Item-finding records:
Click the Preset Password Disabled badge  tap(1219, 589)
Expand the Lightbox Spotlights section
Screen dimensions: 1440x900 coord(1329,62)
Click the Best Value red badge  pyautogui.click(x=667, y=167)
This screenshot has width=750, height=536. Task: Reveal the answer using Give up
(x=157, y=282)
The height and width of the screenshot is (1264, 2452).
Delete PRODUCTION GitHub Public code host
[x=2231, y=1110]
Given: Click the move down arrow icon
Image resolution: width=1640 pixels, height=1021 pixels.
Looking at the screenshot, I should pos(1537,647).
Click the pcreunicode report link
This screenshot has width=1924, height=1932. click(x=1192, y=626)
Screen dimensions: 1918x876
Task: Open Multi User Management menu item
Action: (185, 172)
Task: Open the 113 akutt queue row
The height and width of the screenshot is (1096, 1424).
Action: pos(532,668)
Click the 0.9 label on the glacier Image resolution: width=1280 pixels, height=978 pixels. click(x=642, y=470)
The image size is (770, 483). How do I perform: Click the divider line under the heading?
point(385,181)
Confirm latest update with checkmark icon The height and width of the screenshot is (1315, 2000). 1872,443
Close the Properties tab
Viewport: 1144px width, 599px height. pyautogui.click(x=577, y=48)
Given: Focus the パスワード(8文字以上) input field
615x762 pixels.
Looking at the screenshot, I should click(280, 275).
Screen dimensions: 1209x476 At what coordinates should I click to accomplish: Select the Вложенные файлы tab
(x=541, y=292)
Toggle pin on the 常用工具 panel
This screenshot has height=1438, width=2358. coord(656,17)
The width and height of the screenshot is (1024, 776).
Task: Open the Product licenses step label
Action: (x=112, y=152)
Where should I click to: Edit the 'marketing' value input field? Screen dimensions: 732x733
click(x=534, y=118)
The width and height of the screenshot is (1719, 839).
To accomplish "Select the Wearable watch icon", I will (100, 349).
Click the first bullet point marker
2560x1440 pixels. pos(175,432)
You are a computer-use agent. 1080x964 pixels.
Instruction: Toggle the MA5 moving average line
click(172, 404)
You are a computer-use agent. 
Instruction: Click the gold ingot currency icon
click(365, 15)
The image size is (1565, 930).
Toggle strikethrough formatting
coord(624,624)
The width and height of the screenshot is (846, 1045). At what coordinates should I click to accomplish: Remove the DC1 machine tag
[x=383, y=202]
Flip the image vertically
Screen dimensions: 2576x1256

- WHAT THE EXERCISE ASKS: Copy out every line of the listing above word for word, changing nothing.

- RESPONSE BELOW:
Click the Preset Password Disabled badge  tap(1219, 589)
Expand the Lightbox Spotlights section
Screen dimensions: 1440x900 coord(1329,62)
Click the Best Value red badge  pyautogui.click(x=667, y=167)
This screenshot has width=750, height=536. Task: Reveal the answer using Give up
(x=157, y=282)
The height and width of the screenshot is (1264, 2452).
Delete PRODUCTION GitHub Public code host
[x=2231, y=1110]
Given: Click the move down arrow icon
Image resolution: width=1640 pixels, height=1021 pixels.
Looking at the screenshot, I should pos(1537,647).
Click the pcreunicode report link
This screenshot has width=1924, height=1932. click(x=1192, y=626)
Screen dimensions: 1918x876
Task: Open Multi User Management menu item
Action: (185, 172)
Task: Open the 113 akutt queue row
The height and width of the screenshot is (1096, 1424).
Action: pos(532,668)
Click the 0.9 label on the glacier Image resolution: width=1280 pixels, height=978 pixels. click(x=642, y=470)
The image size is (770, 483). How do I perform: Click the divider line under the heading?
point(385,181)
Confirm latest update with checkmark icon The height and width of the screenshot is (1315, 2000). 1872,443
Close the Properties tab
Viewport: 1144px width, 599px height. pyautogui.click(x=577, y=48)
Given: Focus the パスワード(8文字以上) input field
615x762 pixels.
Looking at the screenshot, I should click(280, 275).
Screen dimensions: 1209x476 At what coordinates should I click to accomplish: Select the Вложенные файлы tab
(x=541, y=292)
Toggle pin on the 常用工具 panel
This screenshot has height=1438, width=2358. coord(656,17)
The width and height of the screenshot is (1024, 776).
Task: Open the Product licenses step label
Action: (x=112, y=152)
Where should I click to: Edit the 'marketing' value input field? Screen dimensions: 732x733
click(x=534, y=118)
The width and height of the screenshot is (1719, 839).
To accomplish "Select the Wearable watch icon", I will (100, 349).
Click the first bullet point marker
2560x1440 pixels. pos(175,432)
You are a computer-use agent. 1080x964 pixels.
Instruction: Toggle the MA5 moving average line
click(172, 404)
You are a computer-use agent. 
Instruction: Click the gold ingot currency icon
click(365, 15)
The image size is (1565, 930).
Toggle strikethrough formatting
coord(624,624)
The width and height of the screenshot is (846, 1045). At what coordinates should I click to accomplish: Remove the DC1 machine tag
[x=383, y=202]
Flip the image vertically
Screen dimensions: 2576x1256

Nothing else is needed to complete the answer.